*YOUR OBJECTIVE*
Using the listing below, copy every line that mentions "each".

*DATASET*
◇ ◇ ◇

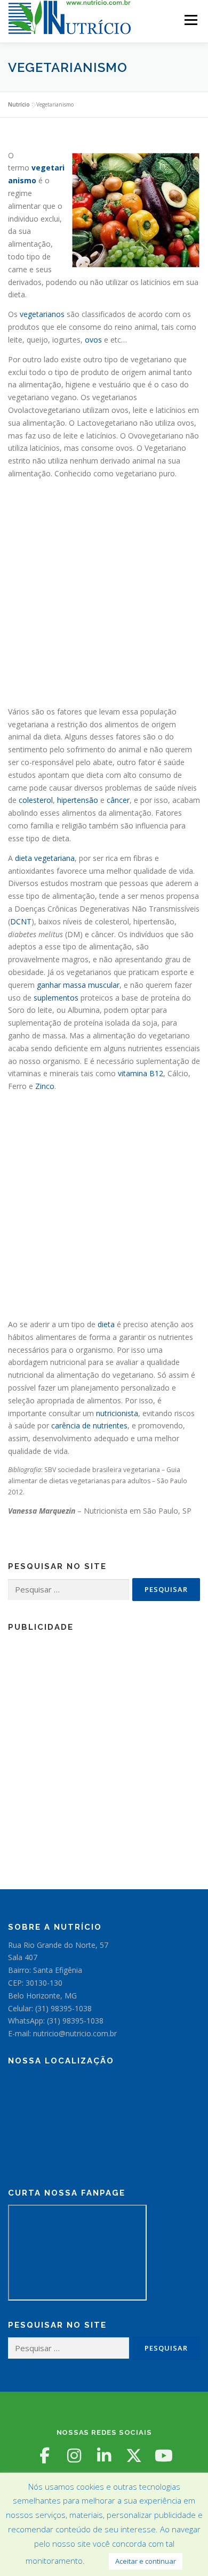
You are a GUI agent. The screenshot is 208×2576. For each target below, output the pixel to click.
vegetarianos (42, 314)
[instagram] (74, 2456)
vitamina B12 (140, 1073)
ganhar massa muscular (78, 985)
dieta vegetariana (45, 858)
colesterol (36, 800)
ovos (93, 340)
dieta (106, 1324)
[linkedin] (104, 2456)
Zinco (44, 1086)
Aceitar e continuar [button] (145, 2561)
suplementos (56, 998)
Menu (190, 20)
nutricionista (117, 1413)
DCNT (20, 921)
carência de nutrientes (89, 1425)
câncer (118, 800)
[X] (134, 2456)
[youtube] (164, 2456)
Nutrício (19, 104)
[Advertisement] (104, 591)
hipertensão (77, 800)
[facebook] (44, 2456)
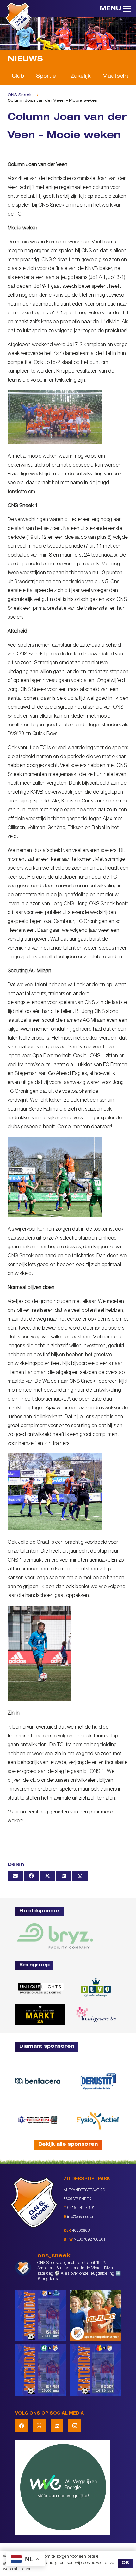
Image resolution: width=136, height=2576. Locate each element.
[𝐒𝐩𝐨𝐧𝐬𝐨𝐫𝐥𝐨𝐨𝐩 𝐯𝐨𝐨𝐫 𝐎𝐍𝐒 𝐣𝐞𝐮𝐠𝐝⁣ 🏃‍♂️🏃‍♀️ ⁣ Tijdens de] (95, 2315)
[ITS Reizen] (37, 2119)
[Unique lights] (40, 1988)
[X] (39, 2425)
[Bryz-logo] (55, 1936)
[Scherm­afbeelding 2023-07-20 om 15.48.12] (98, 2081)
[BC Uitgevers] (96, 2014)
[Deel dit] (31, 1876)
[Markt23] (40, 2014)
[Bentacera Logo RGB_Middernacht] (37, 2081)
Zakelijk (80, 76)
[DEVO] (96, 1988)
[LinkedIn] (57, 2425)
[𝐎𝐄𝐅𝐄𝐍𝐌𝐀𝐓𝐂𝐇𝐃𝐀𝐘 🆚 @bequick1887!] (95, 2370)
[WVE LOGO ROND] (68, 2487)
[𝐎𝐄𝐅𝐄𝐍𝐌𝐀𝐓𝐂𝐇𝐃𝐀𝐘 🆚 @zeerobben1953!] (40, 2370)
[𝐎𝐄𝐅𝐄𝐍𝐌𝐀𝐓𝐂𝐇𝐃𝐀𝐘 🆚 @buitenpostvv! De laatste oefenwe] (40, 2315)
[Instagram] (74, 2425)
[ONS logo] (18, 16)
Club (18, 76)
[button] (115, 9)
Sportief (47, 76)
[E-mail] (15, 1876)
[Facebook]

◇ ◇ ◇

*PROBLEM SOLUTION*
You are a GUI agent. The screenshot is 208×2576. For each target below, output the pixel to click.
Image resolution: width=136, height=2576. Locate each element.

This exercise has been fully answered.